TV suppliers are turning to big screens and advanced display technologies to bolster ASPs and improve earnings at CES 2019, where 8K TVs, improved contrast ratios, voice assistants, and new display technologies such as micro LED and rollable OLED are front and center.
The first roll-up TV — a 65-inch LG OLED model — is making its debut along with a greater selection of LCD TVs with quantum-dot WCG technology.
During the first 10 months of 2018, the retail ASPs of U.S. LCD TVs were flat year over year, with both dollar volume and unit sales up 3 percent, The NPD Group’s Retail Tracking Service found. LCD accounted for the vast majority of North American flat-panel shipments in 2018, or 98.4 percent of 42.6 million units, IHS Markit said.
Continuing growth in demand for larger screen sizes could help boost ASPs in 2019, when sizes of 50 inches and up will account for almost 100 percent of North American 4K/8K TV shipments, said IHS Markit executive director Paul Gagnon. Among all TVs, sales of 60 inches and larger will increase faster in 2019 to account for 23 percent of all North American TV shipments, thanks to rapidly declining costs of 65-inch panels.
Big-display demand will help stoke 8K demand, Gagnon noted. 8K resolution will be more apparent on big screens that also reduce pixel visibility when viewers are close. Chris Larson, TCL’s North America senior VP, expects 8K “will be represented by all major brands” in the U.S. in 2019, though IHS expects 8K shipments to account for only 0.1 percent (or 42,700) of 42.7 million TVs shipped in North America.
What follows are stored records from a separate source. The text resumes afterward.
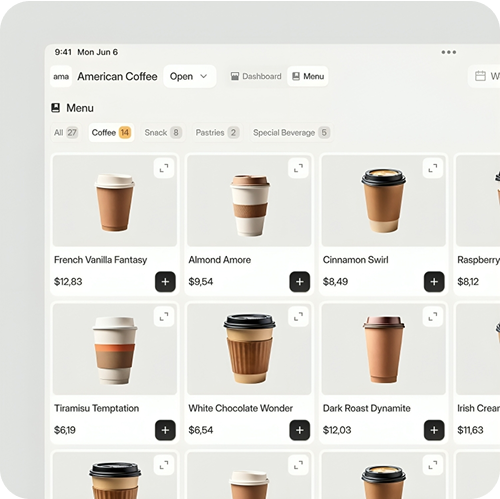Show Special Beverage items
Image resolution: width=500 pixels, height=499 pixels.
[291, 133]
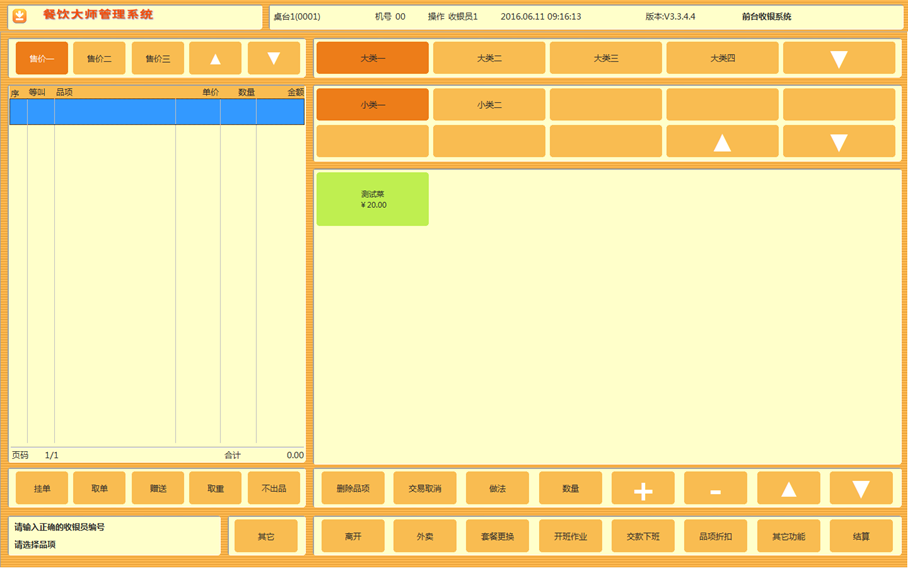Open the 其它功能 menu
Viewport: 908px width, 568px height.
(788, 536)
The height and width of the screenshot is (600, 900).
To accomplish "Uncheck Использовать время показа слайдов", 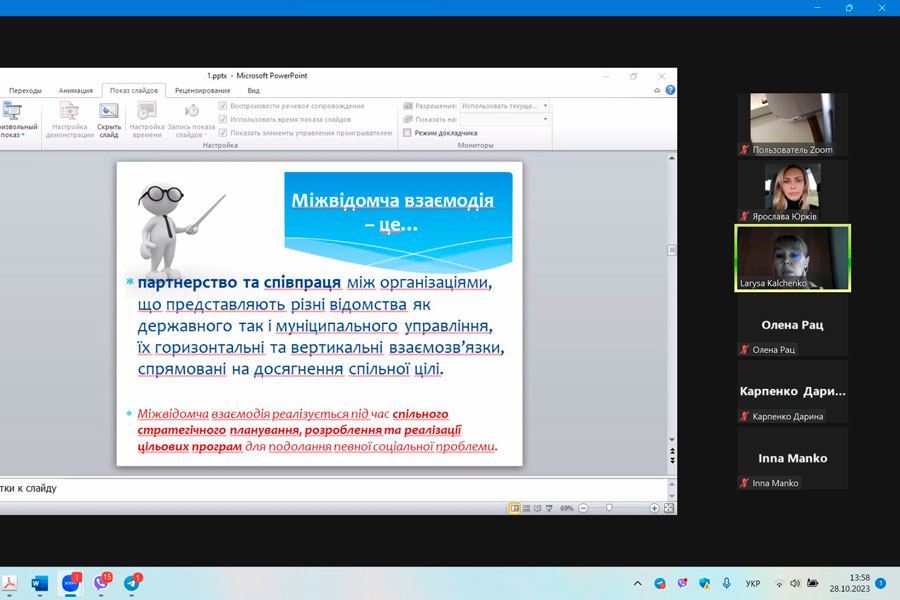I will pyautogui.click(x=223, y=119).
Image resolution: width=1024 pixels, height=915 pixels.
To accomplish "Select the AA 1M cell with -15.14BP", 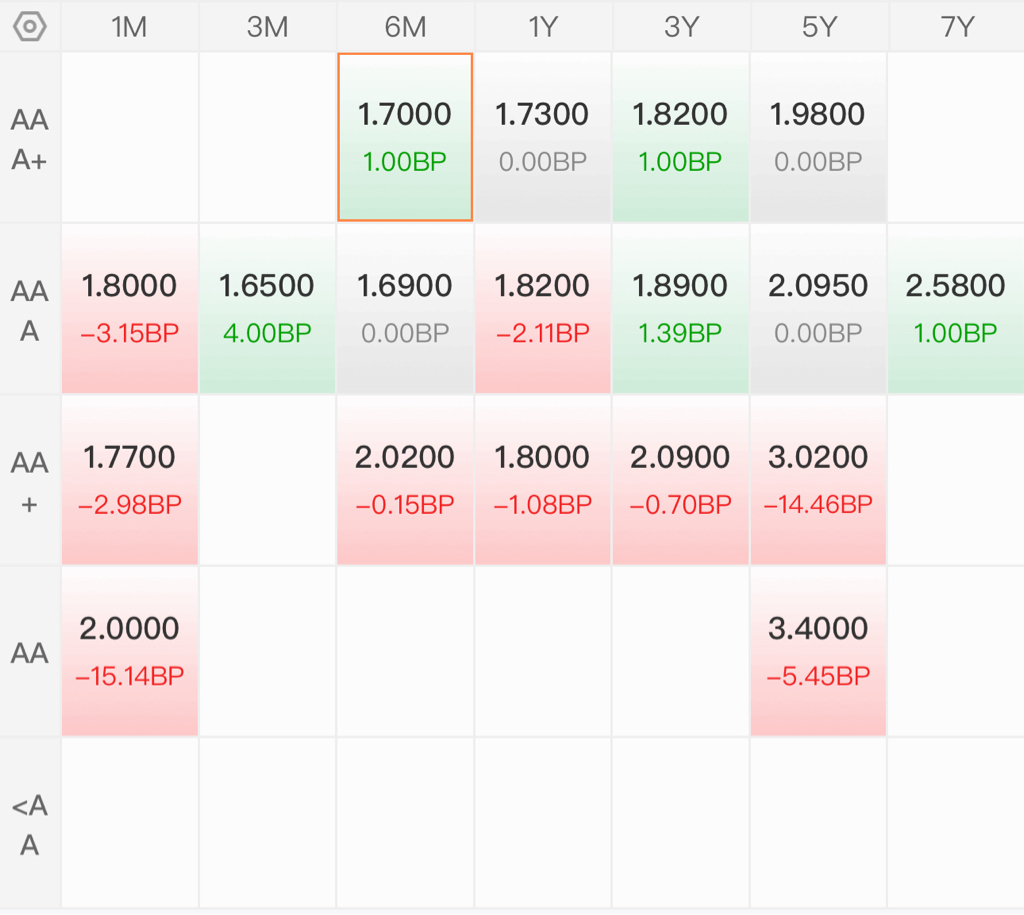I will tap(130, 651).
Although native 8K video in noticeable quantities might be a few years away, 8K TVs will use up-scaling technology that has improved dramatically to deliver 8K resolution from HD sources, said Gagnon. Content from 8K cameras can also be displayed, as can a few 8K YouTube videos.
In Japan in December, NHK launched an 8K satellite channel, but David Mercer of Strategy Analytics said “expectations for 8K services should be cautious.” The rest of the world “will be slower to follow suit, given that the number of homes with 8K-ready TVs will remain low until the mid 2020s.”
Despite the excitement surrounding 8K TV, added Strategy Analytics director David Watkins, “It is important to remember that image resolution, whether native or otherwise, is only one element in perceived video quality, and TV vendors and content players alike should not lose focus on other important drivers of consumer satisfaction, such as high dynamic range (HDR) and high frame rate (HFR).”
At CES, 8K launches include LG’s first two SKUs (an 88-inch OLED and 75-inch LCD) and a 98-inch Samsung LCD. They join Samsung’s $15,000 85-inch LCD. TCL is demoing a 75-inch 8K LCD and plans 2019 shipments of an 8K model, expected to feature 8K-capable HDMI 2.1 inputs. Samsung’s current 8K TV features an outboard HDMI switching box that can be swapped for a future HDMI 2.1 version.
8K screen sizes could trickle down below 75 inches in the U.S., said TCL's Larson, but “anything below 65 inches will be a challenge in a real-use environment.”
Nonetheless, Nanosys sales/marketing VP Russell Kempt expects some suppliers to push LCD-based 8K into more mainstream sizes down to 55 inches in coming years. OLED displays, however, will be challenged to bring 8K to anything but “very large form factors.”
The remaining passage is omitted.